For each strain analyzed a loopful from a fresh culture on solid medium was suspended in 200 µl of phosphate-buffered saline (0.14 M NaCl, 0.027 M KCl, 0.10 M phosphate) (pH 7.4). DNA was extracted with a High Pure PCR template preparation kit (Roche Diagnostics, Mannheim, Germany) used according to the manufacturer's protocol. The DNA concentration was determined by agarose gel electrophoresis using a XIV 100-bp DNA ladder (Roche Diagnostics) whose DNA concentration was known as the standard. The gels were scanned and the signals were analyzed with the GelDoc 2000 system (Bio-Rad Laboratories AG, Switzerland).
AFLP procedure.
For each strain, 60 to 150 ng genomic DNA was digested with 10 U of restriction enzymes BamHI and BspDI (New England BioLabs, United Kingdom) in NEB 4 buffer (New England BioLabs) containing 50 µg/µl bovine serum albumin for 2 h at 37°C. The adaptor oligonucleotides (5'CGGACTAGAGTACACTGTC3') and (5'GATCGACAGTGTACTCTAGTC3') (Microsynth Balgach, Switzerland) were preincubated for 10 min at 65°C and cooled for 15 min to allow annealing. Five microliters of the digested DNA was used for a 20-µl adaptor ligation mixture containing T4 buffer (Promega, Madison, WI) with 50 µg/µl bovine serum albumin (New England BioLabs), 1 U of T4 Ligase (Promega), and a double-stranded adaptor mixture (final concentration of each adaptor, 2 µM). The ligation reaction took place during overnight incubation at room temperature. Amplification was performed with 2 µl of 10-fold-diluted ligation mixture in 20 µl (final volume) of commercial Taq polymerase Master Mix (QIAGEN, Hilden, Germany) containing 0.25 µM BspDI primer (5'GTGTACTCTAGTCCGAT3') and 0.25 µM 6-carboxylfluorescin-labeled BamHI primer (5'GAGTACACTGTCGATCC3') (Microsynth). The amplification protocol, performed with a PE GeneAmp PCR System 9600, included 4 min of denaturation at 94°C, followed by 25 cycles of 60 s of denaturation at 94°C, 60 s of annealing at 56°C, and 90 s of elongation 72°C and then 10 min at 72°C. Products were verified by 1% agarose gel electrophoresis (5 µl at 100 V for 30 min).
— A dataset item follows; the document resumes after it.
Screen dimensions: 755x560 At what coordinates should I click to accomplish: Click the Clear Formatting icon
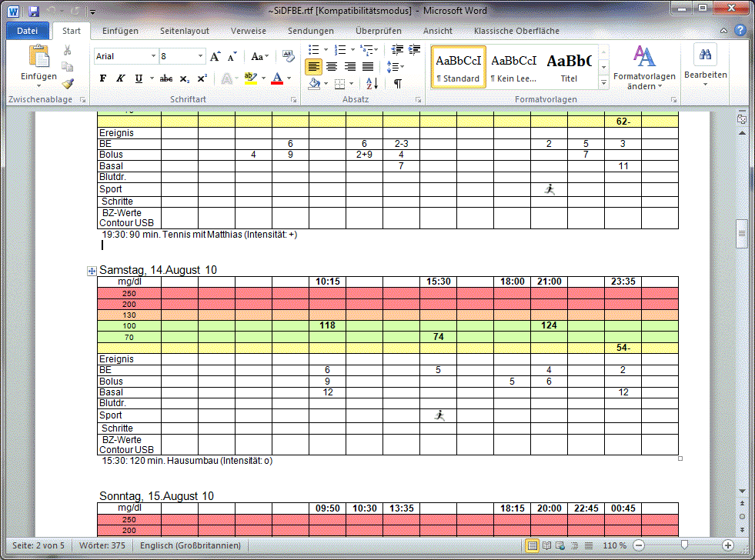click(x=289, y=56)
For the final analysis 2 µl of the product was denatured with 12 µl deionized formamide (AppliChem, Darmstadt, Germany), mixed with 1 µl of the internal GeneScan-500 ROX standard (Applied Biosystems, Foster City, CA), boiled for 3 min, and placed on ice immediately. Capillary gel electrophoresis was carried out with an ABI Prism 310 genetic analyzer (injection time, 12 s at 15 kV; run time, 37 min at 13 kV and 60°C). The reproducibility of the method was evaluated with 20 different runs using DNA from eight independent extracts from Y. enterocolitica biotype 1B serotype O:8 reference strain ATCC 23715. A reproducibility analysis in which 20 different runs were performed revealed a mean similarity (S) level of 92.07%.
Data analysis.
AFLP raw data were collected with GeneScan (PE Applied Biosystem, Boston, MA), and profiles were subsequently analyzed using the software BioNumerics 3.0 (Applied Maths, Kortrijk, Belgium). Only DNA fragments that were 80 to 450 bp long were considered in the comparisons. Briefly, after normalization, interprofile similarities were calculated with the Pearson product-moment correlation algorithm, and relationships were displayed in a dendrogram based on the unweighted pair group with mathematical average method. A threshold of 92%, as determined from the reproducibility analysis, was used to perform the cluster analysis.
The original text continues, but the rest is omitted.